You should draw up two different cash flow projections based on best and worst case scenarios. The worst case scenario should look at what happens if your business performance is less than projected by the franchisor. This may result in more months of negative cash flow and, therefore, require more working capital investment.

Don’t assume your best case scenario figures mean plain sailing for your business either. Think about what will happen if your franchise performs at a higher level than projected by your franchisor. It will almost certainly mean you reach break-even sooner, but it could also mean there will be a shortfall of cash within the business due to overtrading.

What do I mean by overtrading? Let’s say you’re planning on selling £1,000 per month of stock. Your suppliers expect to be paid in advance and the people you sell to need credit. This means you need a cushion of cash to cover you for £1,000 per month. This is part of your working capital.

But if you sell £2,000 of stock in a month, you’re going to suddenly need twice as much working capital, even though you’ve been more successful than you originally planned. By exceeding projections you could also need more staff or larger premises.

The moral of the story is, don’t invest every last penny you have into the business. Things change and you need to be able to adapt. Planning in this way is one of the most effective ways to prepare yourself for running a successful business.

If for any reason, even after you request them, a franchisor does not provide trading projections that include cash flow, you need to work with someone who can help you draw up a set regardless. This could be an accountant, business coach or banking professional.



The majority of franchisors will charge you a management service fee and/or marketing fund fees. These are not hidden costs, they’re vital to your success as a franchisee.

MSFs create an ongoing commercial relationship between franchisor and franchisee. Without them, a franchisor cannot be expected to maintain a vested interest in the success of each business owner in their network.
The question to ask isn’t: “Why am I paying this?” it’s: “What am I getting for my money?” What support, services or core products does your franchisor provide in return for your MSF?

MSF charges are structured differently from franchisor to franchisor. Some adopt a percentage of turnover, which means charges will seem minimal in the initial months, but increase in line with your turnover. Others work on a fixed fee basis, a flat rate that remains the same no matter what.

Some have separate MSFs and marketing funds, while others combine the two, so at a glance could seem more expensive.
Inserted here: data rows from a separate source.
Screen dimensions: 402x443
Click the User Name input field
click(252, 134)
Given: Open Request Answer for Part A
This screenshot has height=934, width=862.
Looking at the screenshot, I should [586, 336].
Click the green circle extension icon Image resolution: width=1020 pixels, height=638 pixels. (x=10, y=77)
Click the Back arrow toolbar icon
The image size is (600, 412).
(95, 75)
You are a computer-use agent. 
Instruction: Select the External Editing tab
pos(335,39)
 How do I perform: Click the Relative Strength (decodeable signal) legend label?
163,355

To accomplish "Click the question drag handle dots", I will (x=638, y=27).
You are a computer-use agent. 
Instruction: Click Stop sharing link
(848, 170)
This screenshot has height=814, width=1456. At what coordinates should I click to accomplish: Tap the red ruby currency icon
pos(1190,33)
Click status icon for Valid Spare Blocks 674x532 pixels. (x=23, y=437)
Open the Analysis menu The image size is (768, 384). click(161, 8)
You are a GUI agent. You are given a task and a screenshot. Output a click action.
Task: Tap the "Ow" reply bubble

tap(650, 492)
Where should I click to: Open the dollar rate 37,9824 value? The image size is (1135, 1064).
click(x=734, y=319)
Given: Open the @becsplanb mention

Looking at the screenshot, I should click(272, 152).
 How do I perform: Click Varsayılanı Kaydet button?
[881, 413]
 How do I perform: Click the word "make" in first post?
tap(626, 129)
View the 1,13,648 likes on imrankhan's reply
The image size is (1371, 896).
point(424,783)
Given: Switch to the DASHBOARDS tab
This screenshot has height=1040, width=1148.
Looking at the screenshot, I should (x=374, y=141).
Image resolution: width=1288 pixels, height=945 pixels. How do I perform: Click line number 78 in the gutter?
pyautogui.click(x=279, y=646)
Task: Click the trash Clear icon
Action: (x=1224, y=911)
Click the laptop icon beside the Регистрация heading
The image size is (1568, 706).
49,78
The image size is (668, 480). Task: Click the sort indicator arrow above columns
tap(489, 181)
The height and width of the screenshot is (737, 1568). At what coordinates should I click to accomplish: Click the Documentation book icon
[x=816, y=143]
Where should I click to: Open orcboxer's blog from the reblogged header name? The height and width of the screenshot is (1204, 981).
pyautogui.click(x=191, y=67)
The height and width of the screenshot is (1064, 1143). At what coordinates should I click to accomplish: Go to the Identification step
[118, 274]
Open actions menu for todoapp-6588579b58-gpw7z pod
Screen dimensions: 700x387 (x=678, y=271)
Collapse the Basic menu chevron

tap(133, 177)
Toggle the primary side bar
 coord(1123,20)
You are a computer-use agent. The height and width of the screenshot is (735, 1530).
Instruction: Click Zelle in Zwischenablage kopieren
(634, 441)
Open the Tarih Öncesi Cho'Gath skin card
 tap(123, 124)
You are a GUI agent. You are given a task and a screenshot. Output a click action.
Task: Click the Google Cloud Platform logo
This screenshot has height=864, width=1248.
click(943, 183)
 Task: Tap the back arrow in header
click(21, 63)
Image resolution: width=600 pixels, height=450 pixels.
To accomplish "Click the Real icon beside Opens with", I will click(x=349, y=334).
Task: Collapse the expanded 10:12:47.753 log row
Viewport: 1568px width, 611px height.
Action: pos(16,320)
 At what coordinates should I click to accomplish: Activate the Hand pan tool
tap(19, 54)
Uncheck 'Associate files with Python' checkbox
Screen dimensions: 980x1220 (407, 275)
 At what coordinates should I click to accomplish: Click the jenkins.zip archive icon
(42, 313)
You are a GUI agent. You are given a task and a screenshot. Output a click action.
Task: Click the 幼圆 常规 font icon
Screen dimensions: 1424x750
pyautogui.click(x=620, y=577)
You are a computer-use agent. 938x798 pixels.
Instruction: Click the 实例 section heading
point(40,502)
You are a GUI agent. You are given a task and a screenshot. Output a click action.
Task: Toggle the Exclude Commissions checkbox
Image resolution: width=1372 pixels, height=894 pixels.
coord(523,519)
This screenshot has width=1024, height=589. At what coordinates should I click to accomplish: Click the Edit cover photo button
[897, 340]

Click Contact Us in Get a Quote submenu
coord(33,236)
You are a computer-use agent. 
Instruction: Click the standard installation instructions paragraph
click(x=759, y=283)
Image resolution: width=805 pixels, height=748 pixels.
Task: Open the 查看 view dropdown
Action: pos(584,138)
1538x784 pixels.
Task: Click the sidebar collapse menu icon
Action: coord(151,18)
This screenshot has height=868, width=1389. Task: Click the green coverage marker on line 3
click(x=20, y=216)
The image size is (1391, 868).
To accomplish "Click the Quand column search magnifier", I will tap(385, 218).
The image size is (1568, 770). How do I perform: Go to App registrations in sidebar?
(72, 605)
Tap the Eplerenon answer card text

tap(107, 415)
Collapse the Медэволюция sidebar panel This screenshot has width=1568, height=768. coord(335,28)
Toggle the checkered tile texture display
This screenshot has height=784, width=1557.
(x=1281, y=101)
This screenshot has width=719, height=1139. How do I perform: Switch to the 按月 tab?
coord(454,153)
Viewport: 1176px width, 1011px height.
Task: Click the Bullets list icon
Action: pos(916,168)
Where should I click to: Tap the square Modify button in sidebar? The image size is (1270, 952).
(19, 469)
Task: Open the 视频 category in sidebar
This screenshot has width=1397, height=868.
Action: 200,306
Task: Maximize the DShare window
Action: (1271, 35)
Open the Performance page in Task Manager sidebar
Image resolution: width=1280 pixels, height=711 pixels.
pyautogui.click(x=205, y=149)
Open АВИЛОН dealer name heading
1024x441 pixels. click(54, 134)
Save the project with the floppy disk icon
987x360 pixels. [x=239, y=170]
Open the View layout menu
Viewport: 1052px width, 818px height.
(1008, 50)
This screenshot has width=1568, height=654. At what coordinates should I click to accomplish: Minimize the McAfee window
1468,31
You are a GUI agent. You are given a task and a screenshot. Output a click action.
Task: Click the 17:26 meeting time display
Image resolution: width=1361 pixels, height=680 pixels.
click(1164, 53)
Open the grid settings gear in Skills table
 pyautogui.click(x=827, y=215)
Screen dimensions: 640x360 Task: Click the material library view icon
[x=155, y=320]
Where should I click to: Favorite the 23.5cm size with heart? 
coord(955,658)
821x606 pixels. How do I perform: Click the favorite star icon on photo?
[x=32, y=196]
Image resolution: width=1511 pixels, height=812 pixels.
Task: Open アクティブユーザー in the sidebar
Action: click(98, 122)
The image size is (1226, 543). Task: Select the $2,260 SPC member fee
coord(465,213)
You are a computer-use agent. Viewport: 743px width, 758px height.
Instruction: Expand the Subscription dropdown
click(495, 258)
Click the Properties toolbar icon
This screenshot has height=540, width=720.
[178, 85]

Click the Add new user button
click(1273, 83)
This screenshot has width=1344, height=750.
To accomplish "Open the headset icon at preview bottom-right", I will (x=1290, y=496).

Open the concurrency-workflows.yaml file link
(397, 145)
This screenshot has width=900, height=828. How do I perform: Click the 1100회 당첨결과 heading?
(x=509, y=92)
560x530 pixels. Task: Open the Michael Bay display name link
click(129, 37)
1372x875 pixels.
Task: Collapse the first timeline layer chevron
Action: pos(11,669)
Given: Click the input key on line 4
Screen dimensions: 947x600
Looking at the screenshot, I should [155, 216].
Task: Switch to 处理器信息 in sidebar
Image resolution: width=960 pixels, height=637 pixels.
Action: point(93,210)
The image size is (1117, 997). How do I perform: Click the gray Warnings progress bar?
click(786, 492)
Take time to understand how this impacts you and your business going forwards.



When you invest in a franchise, regardless of the manner in which you are funding your purchase, there’s going to be a lump sum payment involved. Part of weighing up the pros and cons of buying a franchise is remembering things like the interest you will forgo on your investment.

Take a moment to calculate the interest your cash is likely to earn you if invested in a high interest savings account, bond or other type of financial investment. Factor this loss of income into your earning aspirations when setting goals and targets in your business plan.



A key financial aspect many people neglect to consider at purchase stage is maximising return on investment upon exiting the franchise.

It’s important to understand the potential future value of your business. In the simplest of terms, the cost to your resale buyer needs to be more than you had to pay to start with - this includes franchise fee and any working capital. You will have invested time and effort to build the business, the brand and relationships in your territory and will accumulate a goodwill value as a result.

With this in mind, it’s often worth earning less in the initial year or so while you build your business on the understanding that the value in the business will be compound in years to come.

Franchising is proven to be a far less risky route to business ownership than going it alone. A good franchisor will be as clear as possible with you on all financial aspects of the business. It’s up to you to ensure you understand the information provided. If in doubt, ask more questions.